▶ GOAL OF THE EXERCISE
If a record contains a picture, skip the picture and transcribe the rest exactly.
++++ TASK INPUTS ++++
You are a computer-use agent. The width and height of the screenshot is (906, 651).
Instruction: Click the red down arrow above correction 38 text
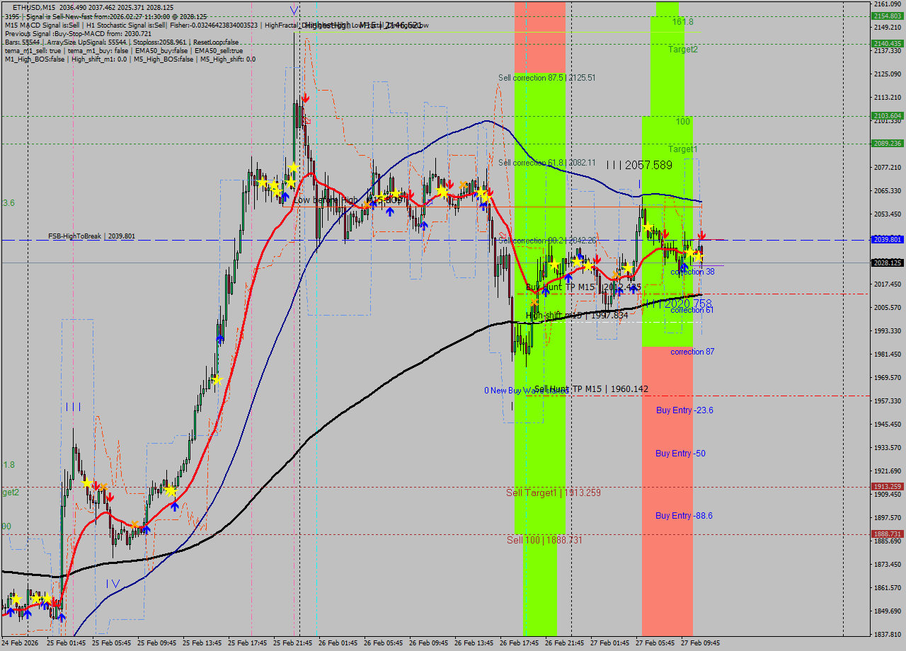tap(701, 234)
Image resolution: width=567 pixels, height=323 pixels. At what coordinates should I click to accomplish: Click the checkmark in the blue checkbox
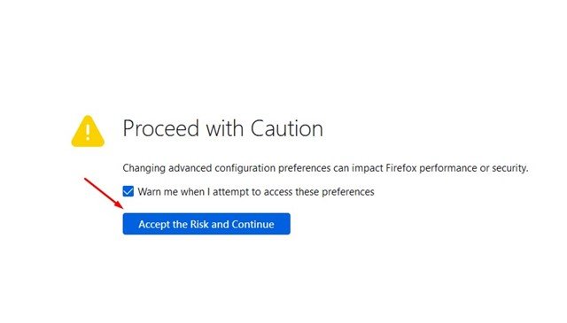pyautogui.click(x=128, y=191)
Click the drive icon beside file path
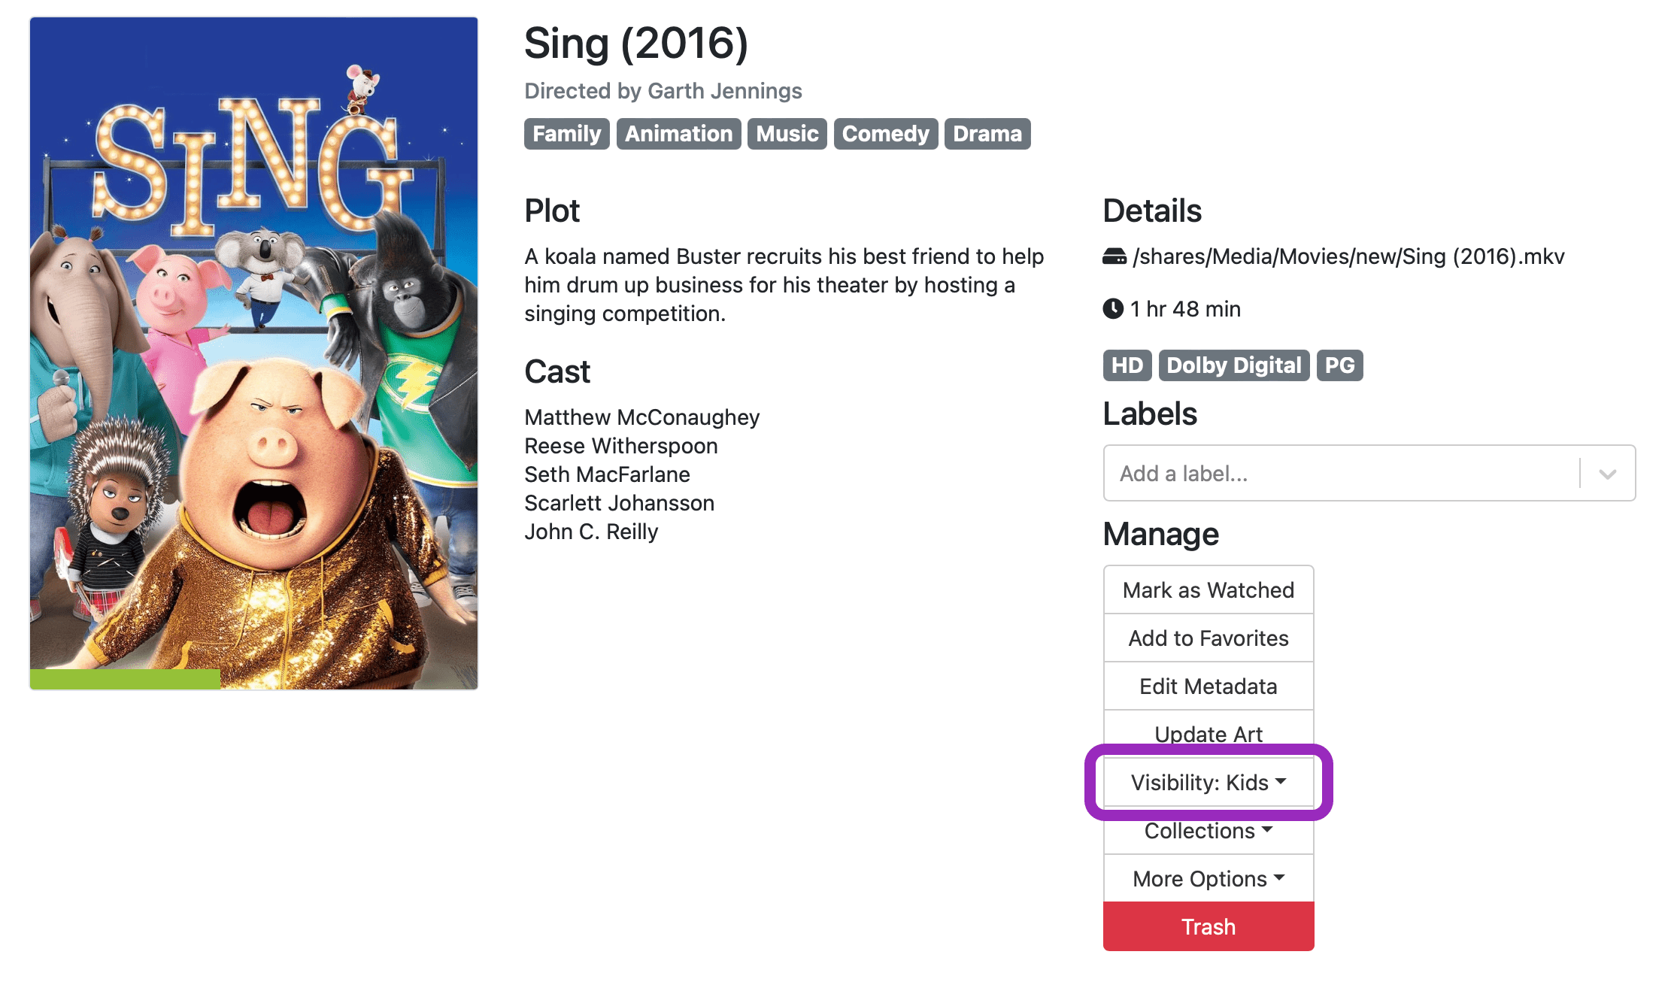The image size is (1671, 997). coord(1114,257)
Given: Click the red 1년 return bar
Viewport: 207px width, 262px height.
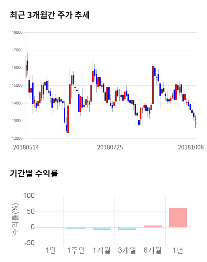Looking at the screenshot, I should click(x=178, y=217).
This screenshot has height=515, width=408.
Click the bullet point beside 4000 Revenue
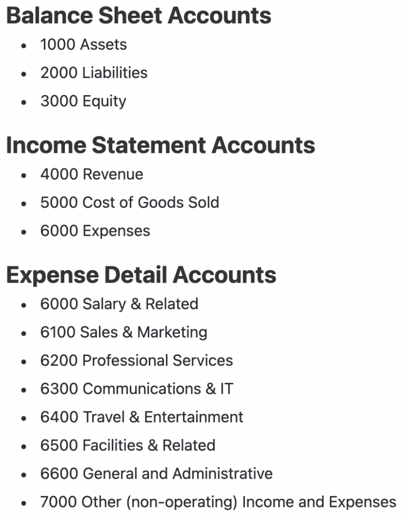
++++
▶ OUTPUT
You are a computer-use agent. The width and height of the screenshot is (906, 651).
Instruction: Click the red down arrow above correction 38 text
tap(701, 234)
Image resolution: width=567 pixels, height=323 pixels. At what coordinates should I click to accomplish: Click the checkmark in the blue checkbox
pyautogui.click(x=128, y=191)
Click the drive icon beside file path
The image size is (1671, 997). coord(1114,257)
Given: Click the red 1년 return bar
Viewport: 207px width, 262px height.
Looking at the screenshot, I should click(x=178, y=217).
This screenshot has height=515, width=408.
Click the bullet point beside 4000 Revenue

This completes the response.